(Your instructions): Which of the lines in the data mention the string "Open"? List them all.

==== Input

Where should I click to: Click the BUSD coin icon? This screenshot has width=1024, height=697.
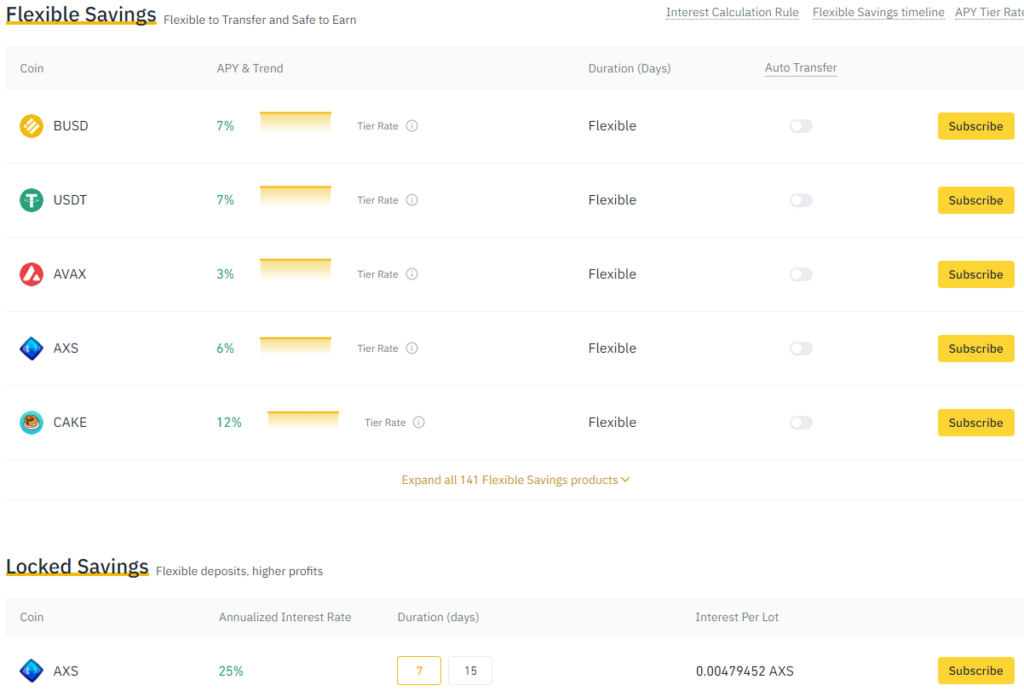point(32,126)
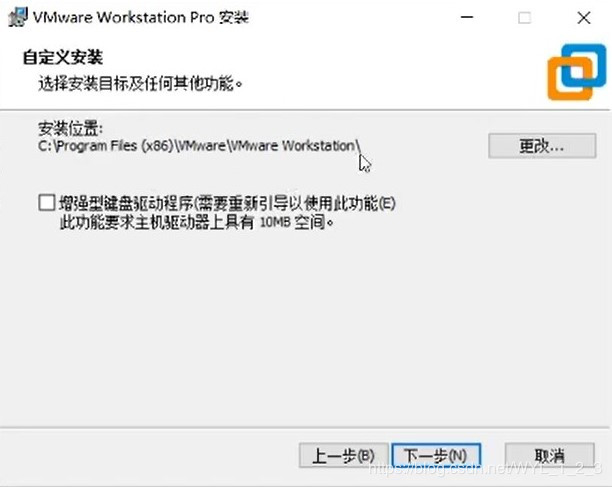Click the C:\Program Files (x86) install path
Viewport: 612px width, 487px height.
click(x=199, y=146)
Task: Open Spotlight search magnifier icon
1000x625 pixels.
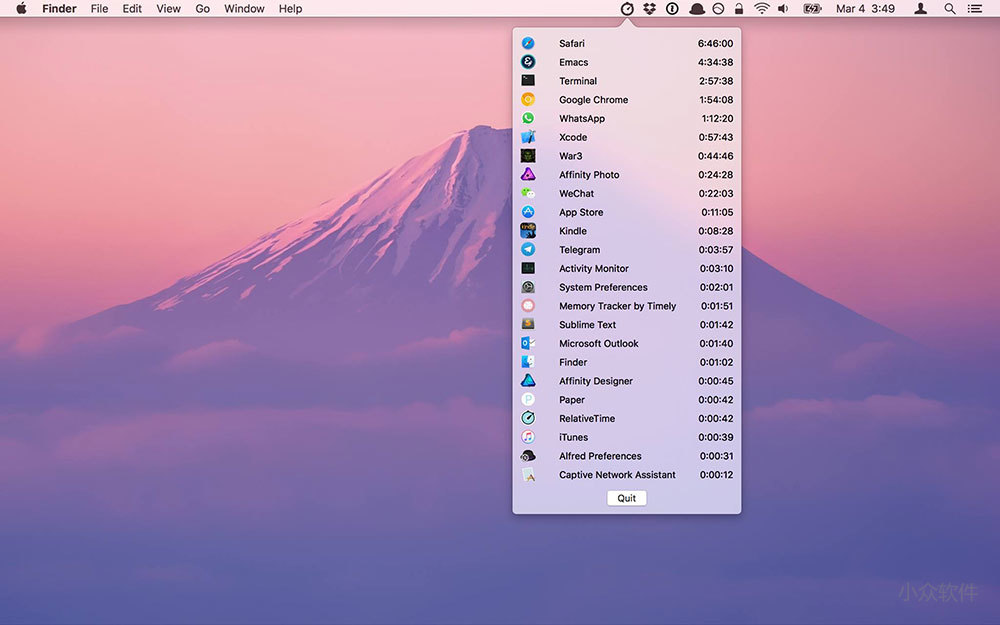Action: coord(949,9)
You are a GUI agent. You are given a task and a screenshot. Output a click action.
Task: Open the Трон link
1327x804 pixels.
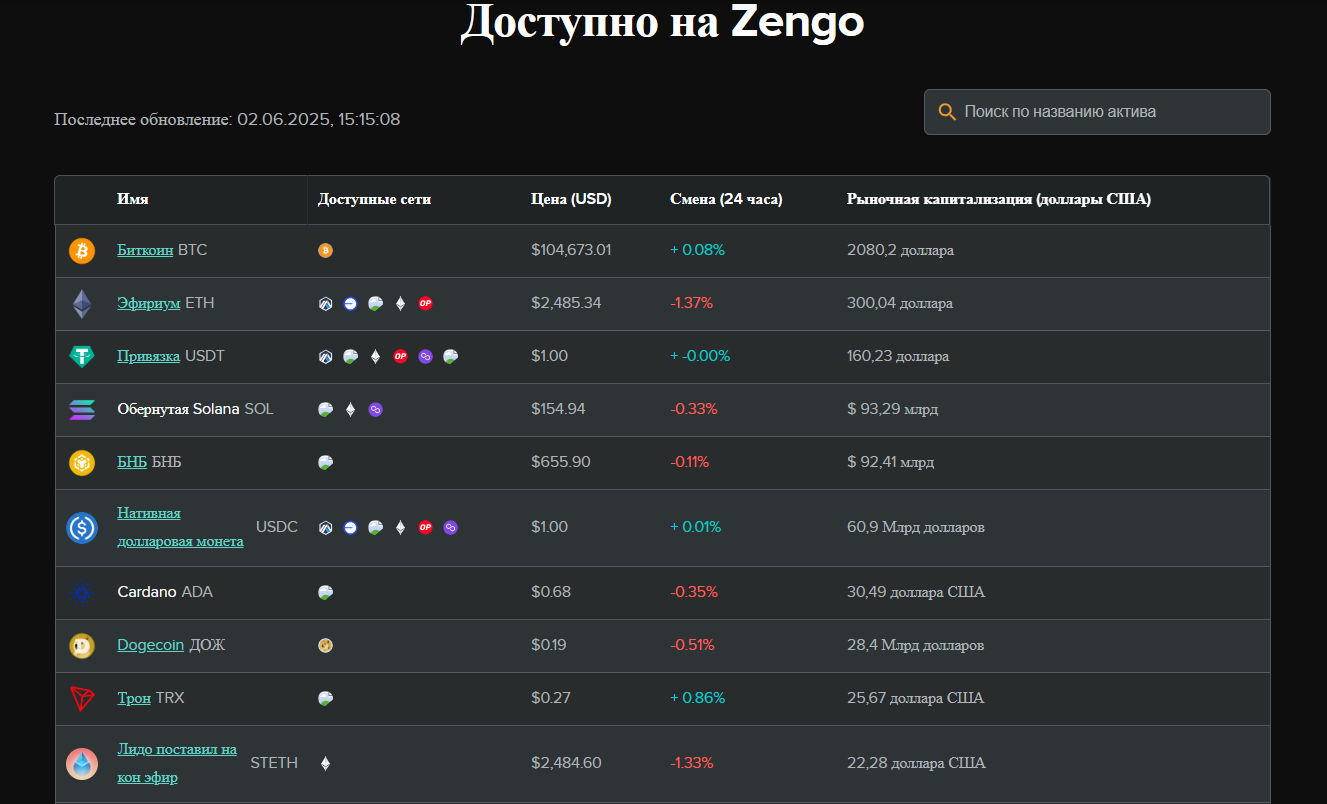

========

(Answer to the problem):
Task: Open Spotlight search magnifier icon
Task: Open the Трон link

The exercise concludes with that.